What Does Human Thermal Plume Mean?
The human thermal plume is the constantly rising airflow surrounding the human body, resulting from the temperature gradient between the body's surface and the ambient air.
The human thermal plume can transport particulate matter from the ground into a person's breathing zone, thereby increasing the concentration of inhaled particulates. Studying the thermal plume is essential to finding measures to mitigate exposure to harmful particulate matter, especially in controlled indoor environments.
Safeopedia Explains Human Thermal Plume
The human body generates a convective flow that significantly affects the air distribution and the transmission of contaminants in a room. Studies of the microenvironment around the human body have revealed that there is a layer of air that flows up adjacent to the body surface, starting at foot level. The width of this layer progressively increases as it rises and accelerates. Moreover, manikin studies have revealed that the higher the temperature difference between the surface temperature of the manikin and the ambient air temperature, the faster the airflow around the body.
The human thermal plume also has a major influence on the dispersion and transport of aerosols in the microenvironment. Aerosols are carried into the breathing zone and respirable droplets are intercepted and along the body’s boundary layer. In calm indoor settings, most inhaled air comes from the boundary layer where the human thermal plume flows constantly.
Ventilation and Human Thermal Plume
Controlling the airflow around the human body is necessary to improve thermal comfort and the quality of inhaled air.
The microenvironment around the human body consists of a buoyant convective flow with a thickness of up to 50 mm and a velocity of up to 0.25 m/s. This flow transitions into a thermal plume overhead, and merges with transient flows generated by breathing. The airflow in the microenvironment is an effective transport mechanism for pollutants to travel along the human body up to the breathing zone.
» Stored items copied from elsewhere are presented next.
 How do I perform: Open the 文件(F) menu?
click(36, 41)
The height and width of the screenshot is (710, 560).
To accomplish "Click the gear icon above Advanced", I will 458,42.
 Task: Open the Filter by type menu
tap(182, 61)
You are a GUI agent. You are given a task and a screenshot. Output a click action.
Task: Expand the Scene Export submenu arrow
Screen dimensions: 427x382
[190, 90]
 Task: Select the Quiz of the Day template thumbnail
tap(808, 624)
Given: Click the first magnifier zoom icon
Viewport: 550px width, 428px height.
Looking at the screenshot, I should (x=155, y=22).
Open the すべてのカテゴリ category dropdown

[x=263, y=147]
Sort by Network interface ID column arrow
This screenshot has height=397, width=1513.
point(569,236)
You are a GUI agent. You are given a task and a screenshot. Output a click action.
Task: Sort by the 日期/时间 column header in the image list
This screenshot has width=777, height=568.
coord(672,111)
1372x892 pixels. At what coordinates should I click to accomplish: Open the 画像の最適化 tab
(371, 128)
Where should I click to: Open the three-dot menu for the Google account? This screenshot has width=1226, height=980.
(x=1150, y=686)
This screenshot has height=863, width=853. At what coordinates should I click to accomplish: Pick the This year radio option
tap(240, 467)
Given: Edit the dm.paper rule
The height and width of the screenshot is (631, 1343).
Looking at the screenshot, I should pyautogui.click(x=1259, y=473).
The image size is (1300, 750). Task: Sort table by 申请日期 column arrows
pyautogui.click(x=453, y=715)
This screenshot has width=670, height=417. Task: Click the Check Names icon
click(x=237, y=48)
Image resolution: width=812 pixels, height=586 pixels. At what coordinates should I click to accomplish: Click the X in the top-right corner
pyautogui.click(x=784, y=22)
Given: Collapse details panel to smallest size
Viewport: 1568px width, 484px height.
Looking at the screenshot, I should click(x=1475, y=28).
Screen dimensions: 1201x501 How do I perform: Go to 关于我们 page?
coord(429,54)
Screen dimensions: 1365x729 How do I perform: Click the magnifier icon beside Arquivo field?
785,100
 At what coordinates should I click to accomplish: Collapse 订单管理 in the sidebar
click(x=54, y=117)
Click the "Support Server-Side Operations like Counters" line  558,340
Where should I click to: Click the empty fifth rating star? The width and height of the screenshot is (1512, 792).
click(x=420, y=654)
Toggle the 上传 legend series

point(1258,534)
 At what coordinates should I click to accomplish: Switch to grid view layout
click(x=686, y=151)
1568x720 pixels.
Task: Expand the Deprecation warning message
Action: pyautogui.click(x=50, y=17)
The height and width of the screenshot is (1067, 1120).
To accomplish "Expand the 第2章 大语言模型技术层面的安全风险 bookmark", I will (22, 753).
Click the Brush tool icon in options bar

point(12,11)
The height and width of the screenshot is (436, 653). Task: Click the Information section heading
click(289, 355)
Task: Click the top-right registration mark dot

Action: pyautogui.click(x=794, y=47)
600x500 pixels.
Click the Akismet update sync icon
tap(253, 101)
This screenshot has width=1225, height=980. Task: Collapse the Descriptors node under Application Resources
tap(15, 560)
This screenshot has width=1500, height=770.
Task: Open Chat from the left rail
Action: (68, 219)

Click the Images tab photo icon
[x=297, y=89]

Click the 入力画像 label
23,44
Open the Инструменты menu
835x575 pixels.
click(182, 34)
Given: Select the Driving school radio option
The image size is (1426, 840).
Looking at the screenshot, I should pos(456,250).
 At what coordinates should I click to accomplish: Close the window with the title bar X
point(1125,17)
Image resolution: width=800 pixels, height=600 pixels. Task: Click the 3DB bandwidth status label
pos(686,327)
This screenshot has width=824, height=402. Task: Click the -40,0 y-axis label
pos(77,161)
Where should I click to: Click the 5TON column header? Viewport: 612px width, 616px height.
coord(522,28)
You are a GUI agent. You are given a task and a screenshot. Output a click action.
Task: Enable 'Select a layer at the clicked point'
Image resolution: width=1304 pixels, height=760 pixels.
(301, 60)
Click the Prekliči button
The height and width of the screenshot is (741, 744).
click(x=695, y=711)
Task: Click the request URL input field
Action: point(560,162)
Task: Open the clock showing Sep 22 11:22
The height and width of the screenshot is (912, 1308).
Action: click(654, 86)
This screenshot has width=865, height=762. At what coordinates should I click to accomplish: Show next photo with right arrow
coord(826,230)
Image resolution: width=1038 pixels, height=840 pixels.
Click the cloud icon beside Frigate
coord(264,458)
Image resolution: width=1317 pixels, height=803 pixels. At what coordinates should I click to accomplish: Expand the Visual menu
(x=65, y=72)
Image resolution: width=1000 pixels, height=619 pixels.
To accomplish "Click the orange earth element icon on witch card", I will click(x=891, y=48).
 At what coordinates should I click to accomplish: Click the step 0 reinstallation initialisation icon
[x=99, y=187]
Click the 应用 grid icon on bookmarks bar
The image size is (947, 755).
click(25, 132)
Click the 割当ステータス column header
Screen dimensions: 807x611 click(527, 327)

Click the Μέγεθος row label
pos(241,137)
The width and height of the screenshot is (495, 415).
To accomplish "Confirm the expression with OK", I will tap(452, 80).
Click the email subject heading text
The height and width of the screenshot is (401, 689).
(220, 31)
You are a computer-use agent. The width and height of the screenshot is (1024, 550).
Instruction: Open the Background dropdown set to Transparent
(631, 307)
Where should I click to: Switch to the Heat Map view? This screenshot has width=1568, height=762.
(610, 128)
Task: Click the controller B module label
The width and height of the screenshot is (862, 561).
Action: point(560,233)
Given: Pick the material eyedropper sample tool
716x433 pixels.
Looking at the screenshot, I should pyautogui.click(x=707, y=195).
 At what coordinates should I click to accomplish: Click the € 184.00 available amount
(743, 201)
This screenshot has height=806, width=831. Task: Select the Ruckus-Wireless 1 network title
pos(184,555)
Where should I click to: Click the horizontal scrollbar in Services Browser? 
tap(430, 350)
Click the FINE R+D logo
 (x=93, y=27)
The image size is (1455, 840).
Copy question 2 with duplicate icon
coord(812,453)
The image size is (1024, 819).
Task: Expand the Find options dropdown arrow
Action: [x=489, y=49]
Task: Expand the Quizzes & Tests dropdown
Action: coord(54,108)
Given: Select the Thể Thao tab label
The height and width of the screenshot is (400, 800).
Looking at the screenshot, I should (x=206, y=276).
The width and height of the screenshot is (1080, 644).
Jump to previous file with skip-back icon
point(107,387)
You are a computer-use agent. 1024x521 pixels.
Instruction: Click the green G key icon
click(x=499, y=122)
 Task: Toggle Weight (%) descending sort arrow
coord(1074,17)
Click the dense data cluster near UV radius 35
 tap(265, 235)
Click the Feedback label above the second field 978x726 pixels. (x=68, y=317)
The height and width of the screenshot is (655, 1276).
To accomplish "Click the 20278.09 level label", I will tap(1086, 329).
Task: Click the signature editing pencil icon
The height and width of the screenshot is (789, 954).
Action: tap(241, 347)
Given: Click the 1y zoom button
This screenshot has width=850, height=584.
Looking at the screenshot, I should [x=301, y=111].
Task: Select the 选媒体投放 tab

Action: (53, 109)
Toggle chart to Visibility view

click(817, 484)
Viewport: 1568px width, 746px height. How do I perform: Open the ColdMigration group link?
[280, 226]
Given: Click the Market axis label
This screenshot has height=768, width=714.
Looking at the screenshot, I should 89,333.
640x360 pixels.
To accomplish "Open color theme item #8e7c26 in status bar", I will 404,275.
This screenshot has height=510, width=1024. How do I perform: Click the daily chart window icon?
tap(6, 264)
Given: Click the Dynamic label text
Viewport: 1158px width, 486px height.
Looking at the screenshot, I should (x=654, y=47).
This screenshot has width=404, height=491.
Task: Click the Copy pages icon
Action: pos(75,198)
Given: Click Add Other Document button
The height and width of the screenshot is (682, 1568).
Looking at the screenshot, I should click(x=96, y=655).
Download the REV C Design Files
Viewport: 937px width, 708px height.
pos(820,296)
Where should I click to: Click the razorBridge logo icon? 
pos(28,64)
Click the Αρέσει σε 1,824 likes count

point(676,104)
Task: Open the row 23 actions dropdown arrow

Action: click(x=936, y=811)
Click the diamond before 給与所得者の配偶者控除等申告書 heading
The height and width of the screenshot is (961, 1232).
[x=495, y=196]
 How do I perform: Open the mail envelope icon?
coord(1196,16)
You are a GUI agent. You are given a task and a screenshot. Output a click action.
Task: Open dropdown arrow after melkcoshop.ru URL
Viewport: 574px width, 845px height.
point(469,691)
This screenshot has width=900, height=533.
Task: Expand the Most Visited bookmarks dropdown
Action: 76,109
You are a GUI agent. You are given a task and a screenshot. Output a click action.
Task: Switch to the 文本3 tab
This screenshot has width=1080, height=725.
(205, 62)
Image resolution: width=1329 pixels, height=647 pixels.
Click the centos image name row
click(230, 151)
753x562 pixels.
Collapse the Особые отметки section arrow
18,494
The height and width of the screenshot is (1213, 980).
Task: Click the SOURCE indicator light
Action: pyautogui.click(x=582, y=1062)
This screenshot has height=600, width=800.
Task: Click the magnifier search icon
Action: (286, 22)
It is also an essential element for achieving air movement for displacement ventilation.
In a study on the effects of the human thermal plume on the inhalability of fine/ultrafine particles in stratified indoor air, it was found that for a particle source at floor level and close to the subject, the inhaled particle concentration by the subject is four times higher
than the ambient concentration. The convective heat transfer from the subject induces a buoyancy-driven flow that can transfer pollutants from the occupant’s vicinity to the breathing zone, especially in displacement ventilation.